En 2006, les conglomérats Dole, Chia et Falcon ont réalisé un chiffre de ventes d’environ 650 milliards de pesos (environ 290 M $), ce qui signifie qu’ils se sont accaparé de plus de 30% du chiffre d’affaires, qui s’élève à 960 millions de dollars. Si sur qui précède, nous ajoutons d’autres grands groupes comme The Elite Flowers, Bouquet Sunshine, CI Hosa, Ipanema Flores, Flores Funza, Jardines de los Andes, Benilda, Multiflora, Miramonte, Vistaflor et quelques autres, nous constatons que moins d’une vingtaine de groupes contrôlent environ 70% du marché.

Ces mêmes magnats sont les véritables bénéficiaires des généreuses subventions du gouvernement de centaines de milliards de dollars, destinées à atténuer les pertes de profits causées par la réévaluation du pesos, le gel, les problèmes de santé des plantes, ou pour promouvoir les exportations. Comme si c’était peu, les réformes successives du travail ont permis de marginaliser et d’affaiblir, dans les différentes unités, un mouvement dont le but principal est de s’organiser comme travailleurs afin de faire valoir ses droits.

Comment ils exploitent les travailleurs

Tout cela montre que le pèlerinage de fleurs, à partir de l’emballage jusqu’aux consommateurs des pays développés, à travers les échanges des grossistes et des spéculateurs, se termine finalement avec le renflouement du capital d’un groupe d’oligarques de moins en moins nombreux. Et ce sont finalement les travailleurs percevant des salaires inhumains, et dont les efforts ne sont pas reconnus, qui payent cet enrichissement.

Pour sa part, les États des pays dits sous-développés où se trouve la production de fleurs ont créé des conditions favorables aux multinationales pour l’exploitation des travailleurs. Les moyens privilégiés sont: des lois du travail très flexibles, des contrats à durée déterminée, de la sous-traitance, des bas salaires, le retard ou le refus de la rémunération, des pressions sur le rythme de travail, des menaces, etc. .

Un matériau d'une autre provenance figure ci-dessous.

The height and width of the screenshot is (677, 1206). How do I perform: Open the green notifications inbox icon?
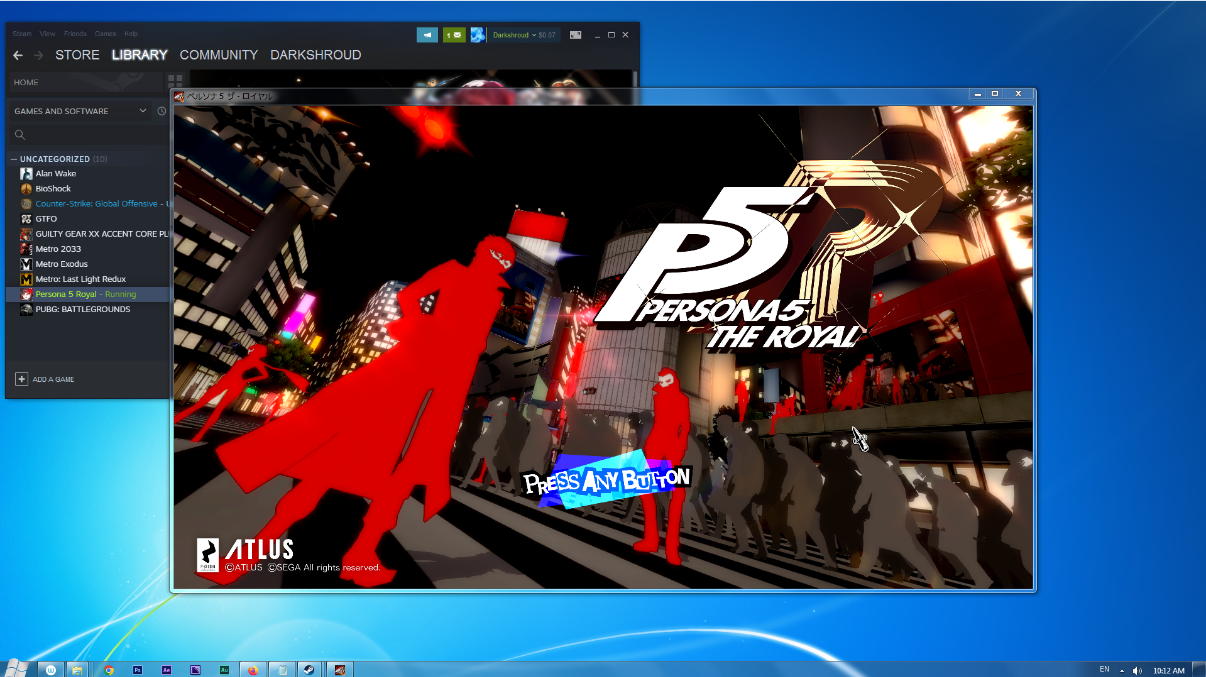[454, 35]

Les lieux et les méthodes de travail sont dévastateurs pour la santé des ouvriers. Les travailleurs du Kenya, du Nicaragua, de l’Équateur, de la Colombie, du Pérou et de nombreuses autres parties du monde ont dénoncé l’abus et la mauvaise utilisation des pesticides. Mais les maladies ne sont pas causées uniquement par l’utilisation de produits chimiques, mais en travaillant de longues heures, en intensifiant de façon brutale le rythme de travail et les niveau exigé de rendement, le manque d’aération des cultures et les émissions toxiques des incendies causés par de petits feux de fleurs non conformes pour l’exportation afin de diminuer les périodes de froid la nuit.

Face à ces circonstances des organisations syndicales veulent supprimer de telles injustices et défendre les droits des travailleurs. Par conséquent, les entreprises promeuvent des associations syndicales patronales en parallèle et les dirigeants sont violemment persécutés et victimes de diffamation.

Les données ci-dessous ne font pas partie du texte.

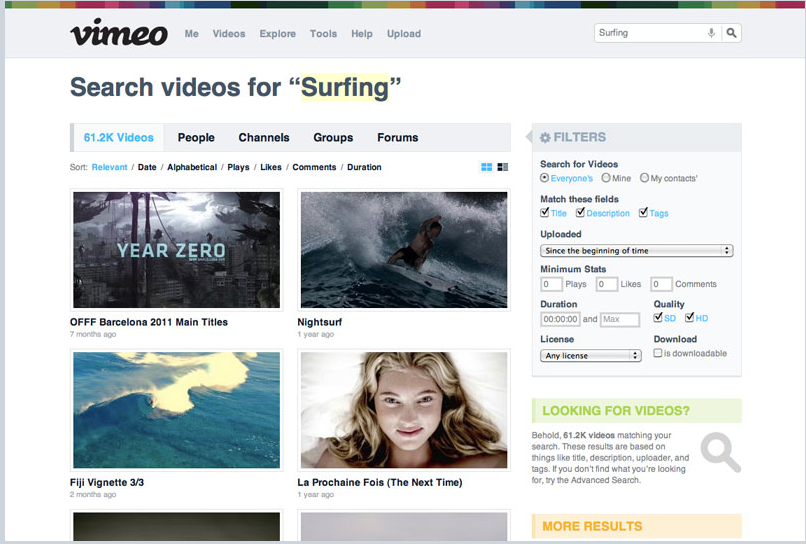Click the minimum Plays input field
The height and width of the screenshot is (544, 806).
click(551, 284)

Toutefois, les employés ne baissent pas les bras face à cette sale guerre parrainée par l’État et pratiquée par les multinationales et résistent au maximum de leur capacité, parce qu’ils comprennent que, dans cette chaîne, ce sont qui eux qui sont les plus nécessaires, et que le plus important, avant de succomber, est de récupérer ce qui a été pris.